> [Entries supplied]
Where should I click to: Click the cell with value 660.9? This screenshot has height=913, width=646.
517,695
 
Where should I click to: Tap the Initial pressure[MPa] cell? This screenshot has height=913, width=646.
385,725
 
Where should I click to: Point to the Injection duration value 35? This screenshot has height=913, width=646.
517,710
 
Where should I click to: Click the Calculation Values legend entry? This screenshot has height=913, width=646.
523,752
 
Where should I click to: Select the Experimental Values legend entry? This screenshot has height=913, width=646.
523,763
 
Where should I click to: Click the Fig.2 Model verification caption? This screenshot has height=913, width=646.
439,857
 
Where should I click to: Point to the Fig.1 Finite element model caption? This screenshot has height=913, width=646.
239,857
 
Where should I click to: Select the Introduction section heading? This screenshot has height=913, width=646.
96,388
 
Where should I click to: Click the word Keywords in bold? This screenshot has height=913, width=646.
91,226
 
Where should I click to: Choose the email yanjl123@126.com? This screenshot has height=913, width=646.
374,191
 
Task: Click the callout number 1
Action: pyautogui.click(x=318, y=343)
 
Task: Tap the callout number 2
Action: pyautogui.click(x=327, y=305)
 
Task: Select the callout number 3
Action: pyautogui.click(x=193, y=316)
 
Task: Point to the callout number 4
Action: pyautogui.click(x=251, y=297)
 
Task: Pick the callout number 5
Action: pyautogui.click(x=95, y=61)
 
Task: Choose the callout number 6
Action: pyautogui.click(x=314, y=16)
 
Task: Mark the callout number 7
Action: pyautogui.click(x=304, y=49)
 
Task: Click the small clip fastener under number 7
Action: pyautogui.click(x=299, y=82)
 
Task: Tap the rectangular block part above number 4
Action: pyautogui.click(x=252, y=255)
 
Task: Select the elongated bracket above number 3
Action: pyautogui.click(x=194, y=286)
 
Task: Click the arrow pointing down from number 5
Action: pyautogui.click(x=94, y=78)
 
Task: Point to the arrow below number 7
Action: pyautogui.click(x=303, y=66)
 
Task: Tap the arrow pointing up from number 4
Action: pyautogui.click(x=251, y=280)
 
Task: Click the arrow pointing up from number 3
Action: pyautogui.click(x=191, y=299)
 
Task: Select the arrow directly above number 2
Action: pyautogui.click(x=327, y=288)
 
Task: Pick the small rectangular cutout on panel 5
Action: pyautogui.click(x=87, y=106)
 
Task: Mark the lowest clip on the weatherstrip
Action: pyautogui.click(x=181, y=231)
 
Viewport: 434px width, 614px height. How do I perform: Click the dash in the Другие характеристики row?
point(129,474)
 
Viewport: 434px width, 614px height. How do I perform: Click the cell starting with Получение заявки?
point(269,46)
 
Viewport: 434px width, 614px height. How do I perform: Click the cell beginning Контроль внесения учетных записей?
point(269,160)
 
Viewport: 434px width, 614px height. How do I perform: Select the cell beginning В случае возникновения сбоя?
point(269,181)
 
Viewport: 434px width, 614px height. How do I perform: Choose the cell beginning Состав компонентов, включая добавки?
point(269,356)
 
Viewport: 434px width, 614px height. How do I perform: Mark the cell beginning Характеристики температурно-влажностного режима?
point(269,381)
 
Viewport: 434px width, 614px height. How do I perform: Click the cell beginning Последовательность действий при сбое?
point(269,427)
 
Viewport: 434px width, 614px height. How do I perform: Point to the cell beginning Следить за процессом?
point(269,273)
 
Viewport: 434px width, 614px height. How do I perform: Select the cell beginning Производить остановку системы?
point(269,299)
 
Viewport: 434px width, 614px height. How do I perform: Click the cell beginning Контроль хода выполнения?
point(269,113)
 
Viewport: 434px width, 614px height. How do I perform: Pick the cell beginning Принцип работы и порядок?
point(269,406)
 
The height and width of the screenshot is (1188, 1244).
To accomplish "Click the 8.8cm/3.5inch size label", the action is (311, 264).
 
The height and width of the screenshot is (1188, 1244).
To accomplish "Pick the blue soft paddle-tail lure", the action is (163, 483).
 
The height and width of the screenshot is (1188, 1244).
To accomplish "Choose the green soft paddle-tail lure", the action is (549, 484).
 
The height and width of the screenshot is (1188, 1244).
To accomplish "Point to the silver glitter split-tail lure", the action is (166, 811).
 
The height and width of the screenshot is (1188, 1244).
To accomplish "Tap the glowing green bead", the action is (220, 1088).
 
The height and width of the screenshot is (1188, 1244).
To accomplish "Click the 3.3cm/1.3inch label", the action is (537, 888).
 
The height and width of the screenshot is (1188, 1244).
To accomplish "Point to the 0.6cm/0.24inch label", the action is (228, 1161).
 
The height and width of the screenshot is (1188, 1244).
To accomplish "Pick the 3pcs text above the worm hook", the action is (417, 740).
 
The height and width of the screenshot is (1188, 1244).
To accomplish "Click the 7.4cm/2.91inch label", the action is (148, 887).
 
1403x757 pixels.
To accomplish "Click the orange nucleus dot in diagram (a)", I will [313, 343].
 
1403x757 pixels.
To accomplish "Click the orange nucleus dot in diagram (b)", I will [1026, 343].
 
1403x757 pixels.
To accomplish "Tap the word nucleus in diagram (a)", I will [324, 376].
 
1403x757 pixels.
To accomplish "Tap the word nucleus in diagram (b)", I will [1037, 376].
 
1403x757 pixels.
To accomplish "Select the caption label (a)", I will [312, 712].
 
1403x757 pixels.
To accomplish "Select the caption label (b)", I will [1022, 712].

> [Problem to solve] Arrange every line of the records above as a Markdown table with the columns Row and Line, numbering the rows and omitting blank lines.

> [Reply to the exercise]
| Row | Line |
|---|---|
| 1 | Where should I click to: Click the cell with value 660.9? This screenshot has height=913, width=646. |
| 2 | 517,695 |
| 3 | Where should I click to: Tap the Initial pressure[MPa] cell? This screenshot has height=913, width=646. |
| 4 | 385,725 |
| 5 | Where should I click to: Point to the Injection duration value 35? This screenshot has height=913, width=646. |
| 6 | 517,710 |
| 7 | Where should I click to: Click the Calculation Values legend entry? This screenshot has height=913, width=646. |
| 8 | 523,752 |
| 9 | Where should I click to: Select the Experimental Values legend entry? This screenshot has height=913, width=646. |
| 10 | 523,763 |
| 11 | Where should I click to: Click the Fig.2 Model verification caption? This screenshot has height=913, width=646. |
| 12 | 439,857 |
| 13 | Where should I click to: Point to the Fig.1 Finite element model caption? This screenshot has height=913, width=646. |
| 14 | 239,857 |
| 15 | Where should I click to: Select the Introduction section heading? This screenshot has height=913, width=646. |
| 16 | 96,388 |
| 17 | Where should I click to: Click the word Keywords in bold? This screenshot has height=913, width=646. |
| 18 | 91,226 |
| 19 | Where should I click to: Choose the email yanjl123@126.com? This screenshot has height=913, width=646. |
| 20 | 374,191 |
| 21 | Task: Click the callout number 1 |
| 22 | Action: pyautogui.click(x=318, y=343) |
| 23 | Task: Tap the callout number 2 |
| 24 | Action: pyautogui.click(x=327, y=305) |
| 25 | Task: Select the callout number 3 |
| 26 | Action: pyautogui.click(x=193, y=316) |
| 27 | Task: Point to the callout number 4 |
| 28 | Action: pyautogui.click(x=251, y=297) |
| 29 | Task: Pick the callout number 5 |
| 30 | Action: pyautogui.click(x=95, y=61) |
| 31 | Task: Choose the callout number 6 |
| 32 | Action: pyautogui.click(x=314, y=16) |
| 33 | Task: Mark the callout number 7 |
| 34 | Action: pyautogui.click(x=304, y=49) |
| 35 | Task: Click the small clip fastener under number 7 |
| 36 | Action: pyautogui.click(x=299, y=82) |
| 37 | Task: Tap the rectangular block part above number 4 |
| 38 | Action: pyautogui.click(x=252, y=255) |
| 39 | Task: Select the elongated bracket above number 3 |
| 40 | Action: pyautogui.click(x=194, y=286) |
| 41 | Task: Click the arrow pointing down from number 5 |
| 42 | Action: pyautogui.click(x=94, y=78) |
| 43 | Task: Point to the arrow below number 7 |
| 44 | Action: pyautogui.click(x=303, y=66) |
| 45 | Task: Tap the arrow pointing up from number 4 |
| 46 | Action: pyautogui.click(x=251, y=280) |
| 47 | Task: Click the arrow pointing up from number 3 |
| 48 | Action: pyautogui.click(x=191, y=299) |
| 49 | Task: Select the arrow directly above number 2 |
| 50 | Action: pyautogui.click(x=327, y=288) |
| 51 | Task: Pick the small rectangular cutout on panel 5 |
| 52 | Action: pyautogui.click(x=87, y=106) |
| 53 | Task: Mark the lowest clip on the weatherstrip |
| 54 | Action: pyautogui.click(x=181, y=231) |
| 55 | Viewport: 434px width, 614px height. How do I perform: Click the dash in the Другие характеристики row? |
| 56 | point(129,474) |
| 57 | Viewport: 434px width, 614px height. How do I perform: Click the cell starting with Получение заявки? |
| 58 | point(269,46) |
| 59 | Viewport: 434px width, 614px height. How do I perform: Click the cell beginning Контроль внесения учетных записей? |
| 60 | point(269,160) |
| 61 | Viewport: 434px width, 614px height. How do I perform: Select the cell beginning В случае возникновения сбоя? |
| 62 | point(269,181) |
| 63 | Viewport: 434px width, 614px height. How do I perform: Choose the cell beginning Состав компонентов, включая добавки? |
| 64 | point(269,356) |
| 65 | Viewport: 434px width, 614px height. How do I perform: Mark the cell beginning Характеристики температурно-влажностного режима? |
| 66 | point(269,381) |
| 67 | Viewport: 434px width, 614px height. How do I perform: Click the cell beginning Последовательность действий при сбое? |
| 68 | point(269,427) |
| 69 | Viewport: 434px width, 614px height. How do I perform: Point to the cell beginning Следить за процессом? |
| 70 | point(269,273) |
| 71 | Viewport: 434px width, 614px height. How do I perform: Select the cell beginning Производить остановку системы? |
| 72 | point(269,299) |
| 73 | Viewport: 434px width, 614px height. How do I perform: Click the cell beginning Контроль хода выполнения? |
| 74 | point(269,113) |
| 75 | Viewport: 434px width, 614px height. How do I perform: Pick the cell beginning Принцип работы и порядок? |
| 76 | point(269,406) |
| 77 | The height and width of the screenshot is (1188, 1244). |
| 78 | To accomplish "Click the 8.8cm/3.5inch size label", the action is (311, 264). |
| 79 | The height and width of the screenshot is (1188, 1244). |
| 80 | To accomplish "Pick the blue soft paddle-tail lure", the action is (163, 483). |
| 81 | The height and width of the screenshot is (1188, 1244). |
| 82 | To accomplish "Choose the green soft paddle-tail lure", the action is (549, 484). |
| 83 | The height and width of the screenshot is (1188, 1244). |
| 84 | To accomplish "Point to the silver glitter split-tail lure", the action is (166, 811). |
| 85 | The height and width of the screenshot is (1188, 1244). |
| 86 | To accomplish "Tap the glowing green bead", the action is (220, 1088). |
| 87 | The height and width of the screenshot is (1188, 1244). |
| 88 | To accomplish "Click the 3.3cm/1.3inch label", the action is (537, 888). |
| 89 | The height and width of the screenshot is (1188, 1244). |
| 90 | To accomplish "Point to the 0.6cm/0.24inch label", the action is (228, 1161). |
| 91 | The height and width of the screenshot is (1188, 1244). |
| 92 | To accomplish "Pick the 3pcs text above the worm hook", the action is (417, 740). |
| 93 | The height and width of the screenshot is (1188, 1244). |
| 94 | To accomplish "Click the 7.4cm/2.91inch label", the action is (148, 887). |
| 95 | 1403x757 pixels. |
| 96 | To accomplish "Click the orange nucleus dot in diagram (a)", I will [313, 343]. |
| 97 | 1403x757 pixels. |
| 98 | To accomplish "Click the orange nucleus dot in diagram (b)", I will [1026, 343]. |
| 99 | 1403x757 pixels. |
| 100 | To accomplish "Tap the word nucleus in diagram (a)", I will [324, 376]. |
| 101 | 1403x757 pixels. |
| 102 | To accomplish "Tap the word nucleus in diagram (b)", I will [1037, 376]. |
| 103 | 1403x757 pixels. |
| 104 | To accomplish "Select the caption label (a)", I will [312, 712]. |
| 105 | 1403x757 pixels. |
| 106 | To accomplish "Select the caption label (b)", I will [1022, 712]. |